As anticipated before, one can easily adapt the above discussion to prove existence of energy ground states on \(\Omega \) for every mass \(\mu >0\) and \(p\in \left( 2,2+\frac{4}{N}\right) \). To this aim, one should introduce the corresponding problem on \(\Sigma \)

$$\begin{aligned} \begin{aligned} E^\infty (v)&:=\frac{1}{2}\Vert \nabla v\Vert _{L^2(\Sigma )}^2-\frac{1}{p}\Vert v\Vert _{L^p(\Sigma )}^p\\ {{\mathcal {M}}}_{\mu }^\infty&:=\left\{ v\in H_0^1(\Sigma )\,:\,\frac{1}{2}\Vert v\Vert _{L^2(\Sigma )}^2=\mu \right\} \\ {\mathcal {E}}^\infty (\mu )&:=\inf _{v\in {{\mathcal {M}}}_{\mu }^\infty }E^\infty (v) \end{aligned} \end{aligned}$$

and show first that energy ground states on \(\Sigma \) exist for every \(\mu >0\).

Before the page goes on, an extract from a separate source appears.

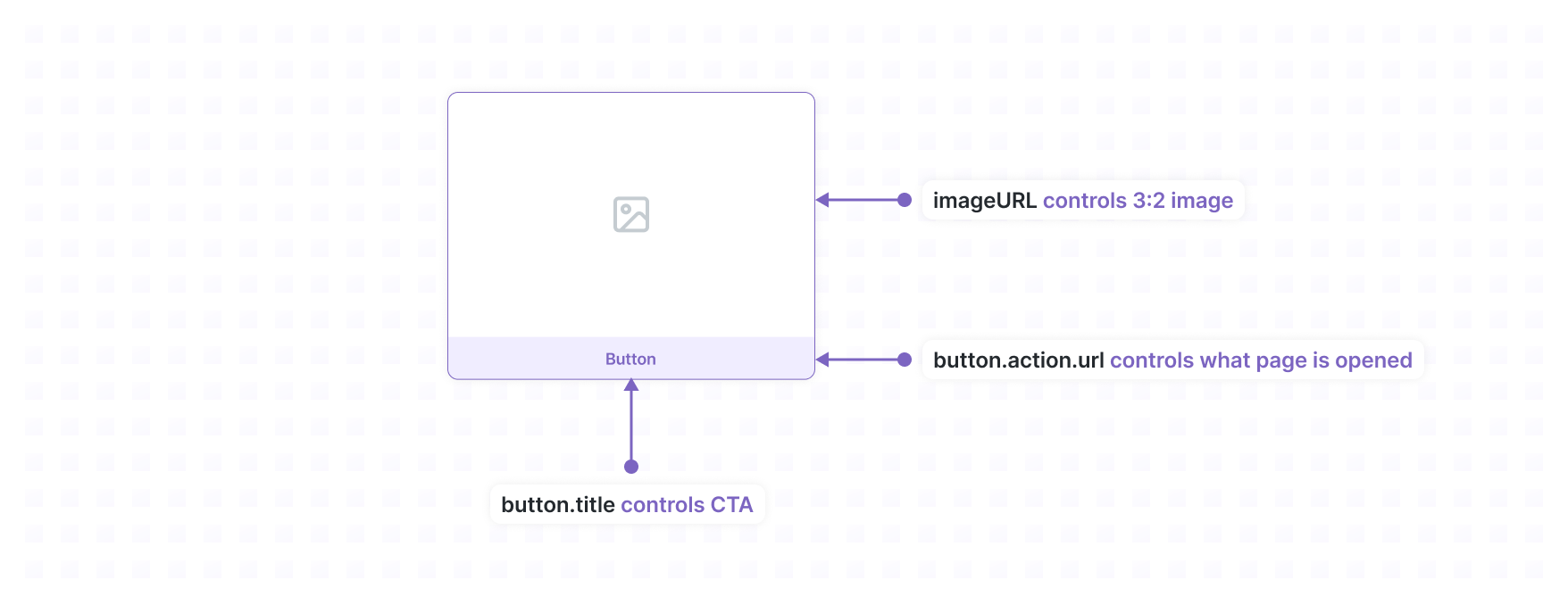Click the arrowhead pointing at the image area
The image size is (1568, 596).
pos(823,200)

Exploiting the symmetry of \(\Sigma \), such a preliminary result can be easily obtained once it is proved that

$$\begin{aligned} {\mathcal {E}}^\infty (\mu )<\mu \lambda _1(\Sigma ), \end{aligned}$$

which is enough to avoid loss of compactness by vanishing. This can be achieved by considering for instance \(v_\omega (x):=\omega ^{k/2}\zeta (\omega z)\varphi _1(y)\) for \(x=(y,z)\in \Sigma ={\mathcal {D}}\times {{\mathbb {R}}}^k\) and \(\omega \rightarrow 0\), where \(\zeta \in C_0^\infty ({{\mathbb {R}}}^k)\) satisfies \(\Vert \zeta \Vert _{L^2({{\mathbb {R}}}^k)}^2=2\mu \) and \(\varphi _1\) is the first eigenfunction in \(H_0^1({\mathcal {D}})\) of \(-\Delta _{{\mathcal {D}}}\) with \(\Vert \varphi _1\Vert _{L^2({\mathcal {D}})}=1\). The problem on \(\Omega \) can then be treated just as we did for action ground states. As in Lemma 5.7 above, one proves first that if \((u_n)\subset {{\mathcal {M}}}_{\mu }\) converges to 0 weakly in \(H_0^1(\Omega )\), then \(\liminf _{n}E(u_n)\ge {\mathcal {E}}^\infty (\mu )\). Mimicking Lemma 5.8, this ensures that if \({\mathcal {E}}(\mu )<{\mathcal {E}}^\infty (\mu )\), then any minimizing sequence for \({\mathcal {E}}(\mu )\) has a strong limit in \(L^2(\Omega )\). As we already pointed out that \({\mathcal {E}}^\infty (\mu )\) is always attained, one finally recovers the existence of energy ground states on \(\Omega \) with the analogue of Theorem 5.9.